Nichole B nelsnr2010(at)gmail(dot)com
Bonnie, you ask a tricky question! I do intend to write Their Graces story, though I will have to get up to speed on Georgian particulars (which will involve re-reading a lot of Eloisa James, of course). Then too, His Grace was a rascal, though even HE didn’t realize the results of his roguing and sporting ways until several years after he’d married Esther. They had just ascended to the title, and yikes! Maybe that is the place to start? Hmm… I will think on this.
Maureen, I was surprised at how easily the sister dynamic came to me, but then, growing up there were no other girls my age in the neighborhood. Until about age ten, my sister Maire was my only consistent playmate. Thank goodness Barbie could steal Johnny West’s horse Thunderbolt…

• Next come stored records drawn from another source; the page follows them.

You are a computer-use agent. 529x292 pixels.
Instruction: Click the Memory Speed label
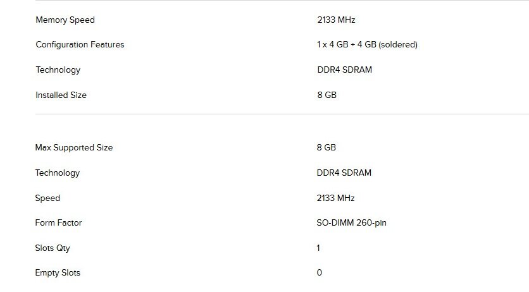point(65,20)
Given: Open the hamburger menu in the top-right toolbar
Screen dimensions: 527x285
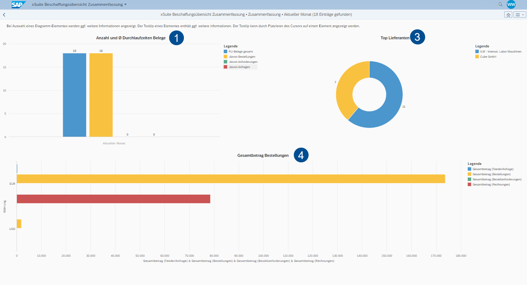Looking at the screenshot, I should point(517,14).
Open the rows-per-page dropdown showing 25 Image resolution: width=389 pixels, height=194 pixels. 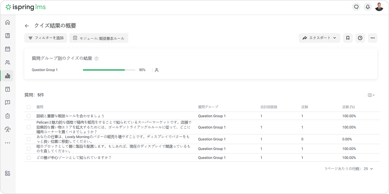click(x=368, y=169)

Nichole, I think what started me writing was being the sixth out of seven children. In a big family, there can be a lot of “room to hide,” particularly for the younger siblings. Parents just can’t micro manage that many children, so I had a lot of unstructured time, and very little TV. I had time to dream and safe places to play… I also had a driving need to be heard amid the familial din, so becoming comfortable with words early in life was a necessity.
And then there were those bedtime stories my parents read to us….
Hi Grace, I would like to know if your ever base any of your books on things that happen to you in real life?
Absolutely. Douglas and Gwen’s book, which will be out as an ebook early next year, opens with Douglas rescuing Gwen’s little daughter from a tree sporting a large hornet’s nest. This is based on an experience I had when my daughter was quite young (that ended without mishap, thank ye gods). Douglas rides a horse I owned for years.
As a young adult, I had ear infections bad enough to case temporary hearing loss, and so I got a smidge of insight into what Morgan Seaton went through in her silent world.
I was welded onto a piano bench through my early twenties; I love to bake, and I could go on and on. Yes, I draw on my experiences to build my characters.
And of course, I have fallen in love, and run into a few brick walls in life–haven’t we all?
Great interview. The Virtuoso sounds good. I love the cover. 🙂
Interesting interview. So many lawyers, such as Julie James, David Baldacci and Linda Fierstein, are turning to writing fiction. Among other things, I know attorneys have to process a lot of information, write concise briefs and be able to tell the jury a story. In your opinion, what other skills does an attorney bring to writing fiction?
Hi Grace,
You mentioned that you traveled to the UK. Did you visit stately homes/estates that you used in your writing? How did the experience influence your writing?
Would you like to set your future books in any other countries? Or do you feel that you’ve found your niche?
I admire your use of time doing two jobs at the same time.
Happy Holidays! The VIRTUOSO sounds like a very emotional book. I can’t imagine what it would be like for a talented musician to lose his ability to play. I’m glad that Ellen enters Valentine’s life. I’d love to read how her presence “soothes his soul”.